Wygląda na to, że pomału stabilizuje się sytuacja na polskim rynku akcji po gwałtownej przecenie spółek oraz obligacji po interwencji NBP. Warto więc przyjrzeć się sytuacji po burzy, jaka miała miejsce w poprzednich tygodniach, i sprawdzić, jakie wnioski wyciągnęli zarządzający.
Obligacje też tracą
Oczywiście żadną niespodzianką nie są potężne spadki notowań funduszy akcji. Co zrozumiałe, to ten rynek najszybciej i najmocniej dał się ponieść panice związanej z koronawirusem. Obecnie indeks polskich dużych spółek od początku roku jest około 30 proc. pod kreską, z kolei wskaźniki średnich i małych firm straciły odpowiednio po około 22 i 15 proc.
Według nieco opóźnionych wycen, czyli nieuwzględniających ostatnich całkiem udanych sesji na GPW, fundusze akcji polskich od początku roku notują przeciętnie 29-proc. straty. Fundusze „misiów" spadły o 23 proc. Również fundusze globalne, czy to rynków wschodzących, czy rozwiniętych, mają podobne wyniki, choć te drugie miały udany początek roku.
Niespodzianką mogą być stopy zwrotu funduszy dłużnych. Mocno zyskały na przełomie lutego i marca, przynosząc w kilka tygodni nawet 2–3 proc. zysku. Uczestnicy tych funduszy długo się jednak nie cieszyli z takich wyników. Fala umorzeń dosięgła i tę część rynku. W efekcie pojawiły się problemy z płynnością, co poskutkowało znaczną przeceną obligacji skarbowych oraz korporacyjnych.
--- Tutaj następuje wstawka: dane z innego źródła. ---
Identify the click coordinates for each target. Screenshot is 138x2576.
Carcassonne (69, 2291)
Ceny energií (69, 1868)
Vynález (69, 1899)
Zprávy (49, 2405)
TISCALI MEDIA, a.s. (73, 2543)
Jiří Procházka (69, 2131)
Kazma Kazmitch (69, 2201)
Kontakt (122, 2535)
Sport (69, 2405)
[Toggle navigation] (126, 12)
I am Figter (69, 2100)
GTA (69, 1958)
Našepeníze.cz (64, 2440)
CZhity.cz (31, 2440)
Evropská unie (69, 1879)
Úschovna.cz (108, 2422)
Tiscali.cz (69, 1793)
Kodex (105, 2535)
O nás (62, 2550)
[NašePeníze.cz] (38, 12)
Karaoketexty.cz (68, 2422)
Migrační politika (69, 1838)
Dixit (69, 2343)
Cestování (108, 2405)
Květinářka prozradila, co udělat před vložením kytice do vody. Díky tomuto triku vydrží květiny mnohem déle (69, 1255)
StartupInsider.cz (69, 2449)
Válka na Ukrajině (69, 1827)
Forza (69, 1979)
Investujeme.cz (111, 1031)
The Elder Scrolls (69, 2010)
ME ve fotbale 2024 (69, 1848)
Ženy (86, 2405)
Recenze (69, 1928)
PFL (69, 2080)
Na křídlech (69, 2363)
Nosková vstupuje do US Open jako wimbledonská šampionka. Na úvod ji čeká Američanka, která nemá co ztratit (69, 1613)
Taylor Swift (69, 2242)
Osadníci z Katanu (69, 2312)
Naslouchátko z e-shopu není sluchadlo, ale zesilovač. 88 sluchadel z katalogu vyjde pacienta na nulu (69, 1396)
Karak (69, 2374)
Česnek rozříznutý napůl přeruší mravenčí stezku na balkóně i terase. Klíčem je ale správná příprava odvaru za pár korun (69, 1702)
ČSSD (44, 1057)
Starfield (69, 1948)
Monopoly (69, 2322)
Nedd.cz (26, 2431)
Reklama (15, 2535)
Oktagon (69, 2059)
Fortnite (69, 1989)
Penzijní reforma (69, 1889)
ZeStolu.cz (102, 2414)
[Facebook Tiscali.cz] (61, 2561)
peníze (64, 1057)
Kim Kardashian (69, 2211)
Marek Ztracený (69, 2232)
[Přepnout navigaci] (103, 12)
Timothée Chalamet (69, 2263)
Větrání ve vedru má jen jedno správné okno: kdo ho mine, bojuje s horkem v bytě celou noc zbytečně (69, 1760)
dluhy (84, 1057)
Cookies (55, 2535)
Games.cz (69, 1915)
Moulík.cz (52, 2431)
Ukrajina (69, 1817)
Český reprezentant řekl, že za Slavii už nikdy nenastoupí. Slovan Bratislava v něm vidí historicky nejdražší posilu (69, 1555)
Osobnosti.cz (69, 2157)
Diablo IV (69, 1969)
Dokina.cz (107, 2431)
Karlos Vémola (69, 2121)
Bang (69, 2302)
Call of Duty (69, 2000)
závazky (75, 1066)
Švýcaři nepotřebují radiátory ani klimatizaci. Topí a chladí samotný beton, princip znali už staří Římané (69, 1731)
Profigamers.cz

Jak na razie średni wynik w funduszach skarbowych długoterminowych od początku roku to 0,3 proc. Są jednak niepokojące straty, jak np. PZU Papierów Dłużnych Polonez, który od początku roku jest 6,36 proc. pod kreską (wycena na 18 marca). Z drugiej strony mamy NN Obligacji z 1,8-proc. zyskiem. Kiepsko wypadają też niektóre strategie z grupy dłużnych uniwersalnych długoterminowych. Dwa fundusze, czyli Alior Obligacji Światowych oraz PZU Dłużny Aktywny, mają ponad 6-proc. straty.